Task prompt: Only a verbatim restatement of the lines from the one with "Task: Click the Rio Grande sum 9 016" through the end of the listing below is wanted. Pictures should be left out.

· · · ·

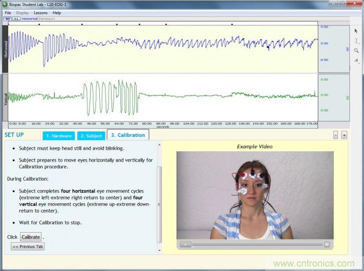Screen dimensions: 364x271
Task: Switch to the 2. Subject tab
Action: click(91, 136)
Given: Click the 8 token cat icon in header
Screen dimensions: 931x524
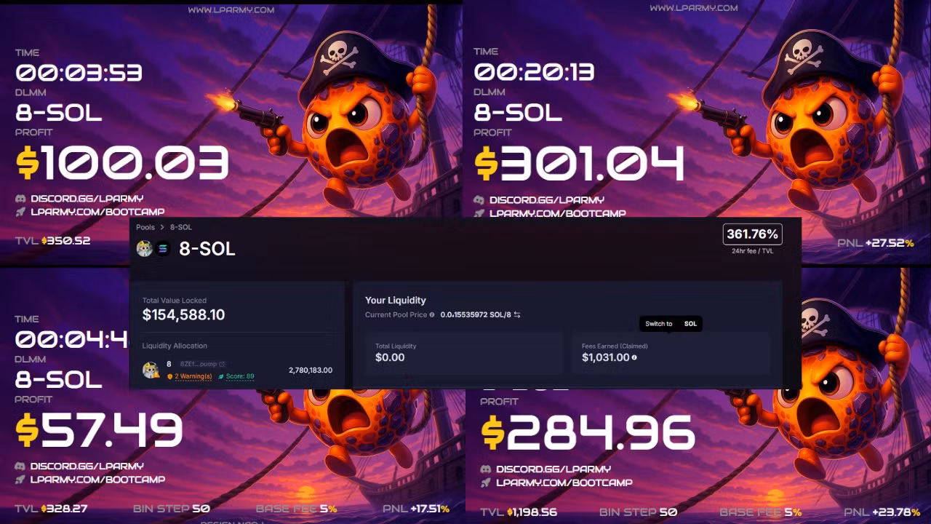Looking at the screenshot, I should tap(145, 249).
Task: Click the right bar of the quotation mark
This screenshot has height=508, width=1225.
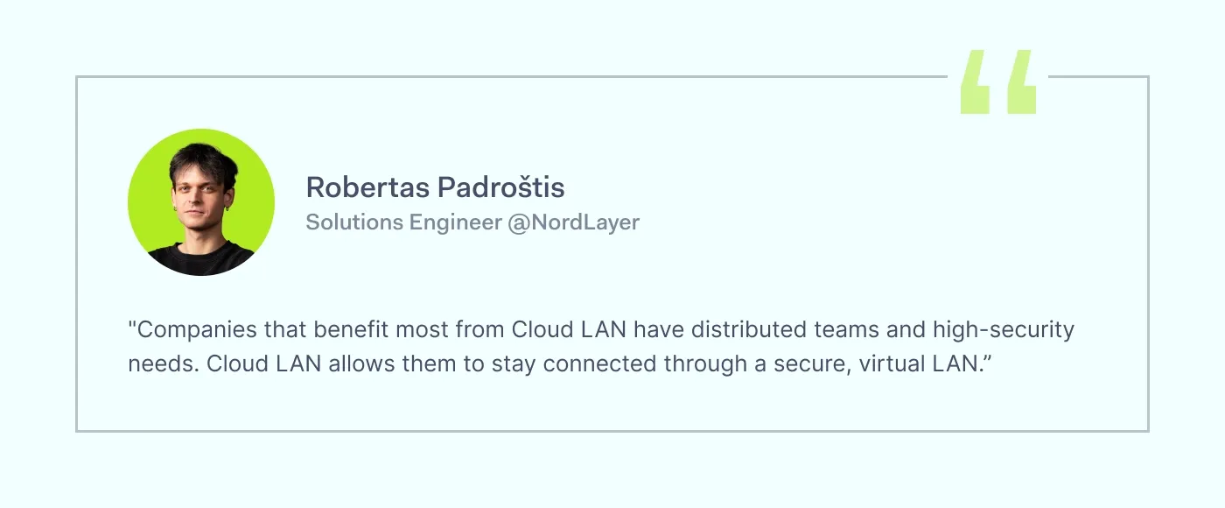Action: pos(1021,82)
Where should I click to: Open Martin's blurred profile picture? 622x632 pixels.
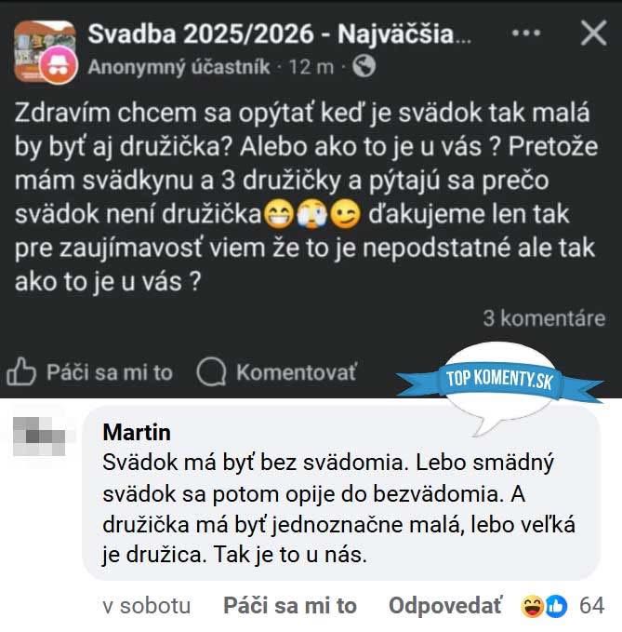pyautogui.click(x=39, y=437)
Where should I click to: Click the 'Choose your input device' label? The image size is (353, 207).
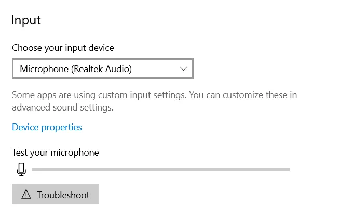(63, 48)
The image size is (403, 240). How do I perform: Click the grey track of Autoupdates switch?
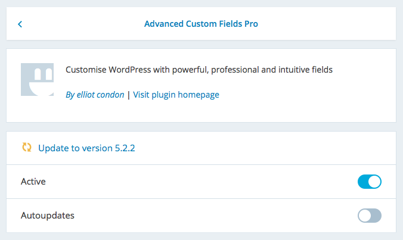pyautogui.click(x=376, y=216)
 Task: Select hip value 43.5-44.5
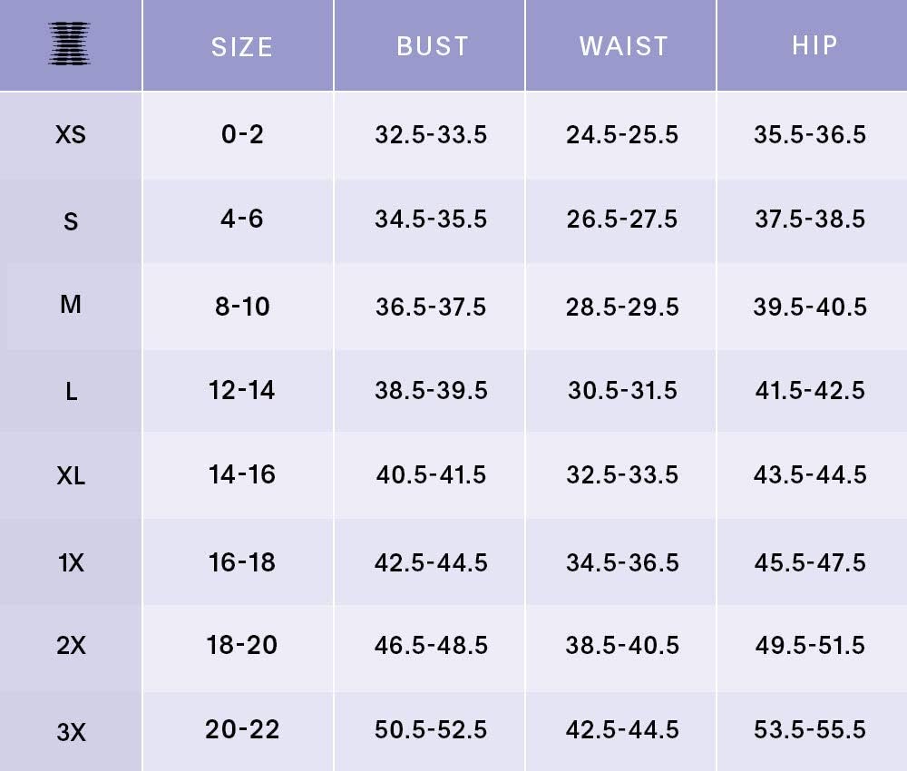810,475
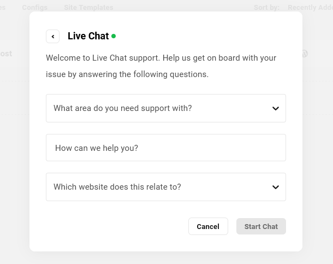Screen dimensions: 333x264
Task: Focus the 'How can we help you?' field
Action: click(165, 148)
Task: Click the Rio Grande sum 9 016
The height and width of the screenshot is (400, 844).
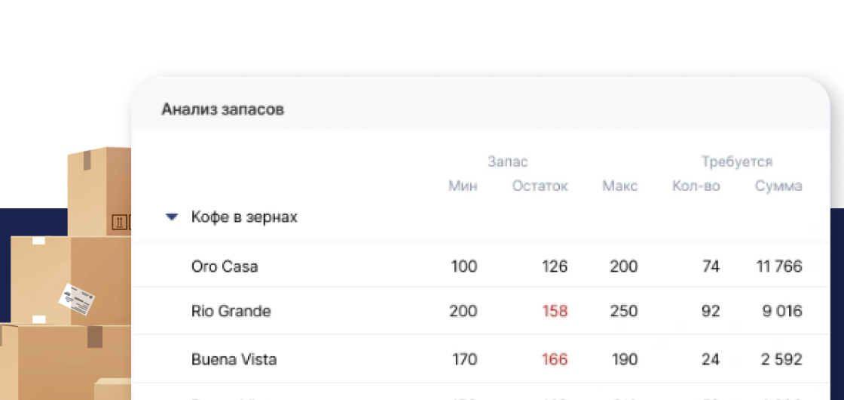Action: 781,311
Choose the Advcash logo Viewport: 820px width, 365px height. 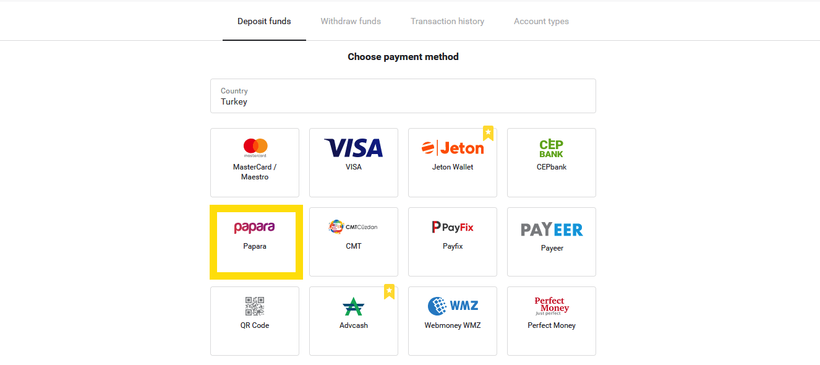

· · · ·

Written solution:
Task: Click the Rio Grande sum 9 016
The height and width of the screenshot is (400, 844).
Action: 781,311
Choose the Advcash logo Viewport: 820px width, 365px height. 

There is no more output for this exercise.